He brion,
Maybe there could some day be a program, where an external company could propose items to place on the roadmap, with the promise that they will deliver a developer to collaborate on that item if the platform chooses to prioritize it. Like a Community tech wishlist in exchange for mutual dedication to the task.
DJ
On Mon, Apr 3, 2017 at 8:35 PM, Brion Vibber bvibber@wikimedia.org wrote:
We'll be primarily working on things for Wikimedia -- that's what people donate to WMF to support -- but part of what we want to do is to provide a clearer development roadmap which we expect to be helpful to third-party users, and clearer points of contact for getting things done.
At this time there are no plans I'm aware of for providing explicit third-party support contracting from within WMF (as in, paying people to provide custom installation support, custom development, prioritization of custom bug fixes, or explicitly lobbying to get particular custom development or ideas merged into core that aren't focused on Wikimedia needs). I think this would be great to do, but it's just not on the table for now.
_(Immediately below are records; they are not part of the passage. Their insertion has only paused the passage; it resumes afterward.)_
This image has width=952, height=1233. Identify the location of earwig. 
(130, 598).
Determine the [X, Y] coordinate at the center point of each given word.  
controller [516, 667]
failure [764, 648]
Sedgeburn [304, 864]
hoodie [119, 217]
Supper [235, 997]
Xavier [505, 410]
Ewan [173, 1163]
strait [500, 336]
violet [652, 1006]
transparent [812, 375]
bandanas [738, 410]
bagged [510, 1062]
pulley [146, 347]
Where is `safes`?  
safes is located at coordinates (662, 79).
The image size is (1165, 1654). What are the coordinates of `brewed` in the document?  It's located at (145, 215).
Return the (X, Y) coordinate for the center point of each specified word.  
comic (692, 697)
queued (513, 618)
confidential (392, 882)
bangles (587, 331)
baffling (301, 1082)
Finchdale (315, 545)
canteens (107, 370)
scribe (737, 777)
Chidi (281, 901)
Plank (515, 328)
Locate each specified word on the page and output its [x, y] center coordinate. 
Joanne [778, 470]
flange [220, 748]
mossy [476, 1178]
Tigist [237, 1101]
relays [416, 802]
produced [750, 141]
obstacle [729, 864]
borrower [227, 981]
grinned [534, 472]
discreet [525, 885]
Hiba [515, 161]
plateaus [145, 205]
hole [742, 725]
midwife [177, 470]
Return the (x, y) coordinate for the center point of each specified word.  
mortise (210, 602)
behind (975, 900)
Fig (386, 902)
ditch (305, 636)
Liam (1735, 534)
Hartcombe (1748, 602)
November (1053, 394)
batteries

I would strongly encourage any interested and enterprising people who might wish to perform such work to organize themselves to provide such custom services directly to people who need them and work with us on that roadmap & future core development.
-- brion
On Mon, Apr 3, 2017 at 7:28 AM, Jasmine Smith jassmith55@outlook.com wrote:
Out of interest, will this 'platform team' only work to serve Wikimedia
or
the wider MediaWiki user community?
One of my vices with the WMF/mediawiki is that development is to benefit the WMF.
The WMF uses a number of extensions which are highly sought after by
those
wanting to set up their own wikis (SecurePoll, CentralAuth, Site Matrix, etc) but provides no support for them, says they are only for WMF but released anyway, and unless you know PHP, those extensions are locked
off.
I don't feel like the WMFs goal to openly share knowledge applies in
these
cases, and development of MediaWiki isn't to support the wider community
of
users.
On 3 Apr 2017, at 02:16 pm, "Chad" innocentkiller@gmail.com wrote:
On Mon, Apr 3, 2017 at 12:35 AM Jeroen De Dauw <jeroendedauw@gmail.com
wrote:
This makes it sound like the MediaWiki codebase is pretty well
designed.
That is in stark contrast to my view, which is that it is a typical
big
ball of mud with serious pervasive issues too numerous to list. So I'm curious how you arrived at your view.
As opposed to Wikibase, which is a collection of well-designed
components
which nobody (outside of its development team) knows how they are held together to form a cohesive product. My guess has always been magic
and/or
prayers.
Something something glass houses & stones.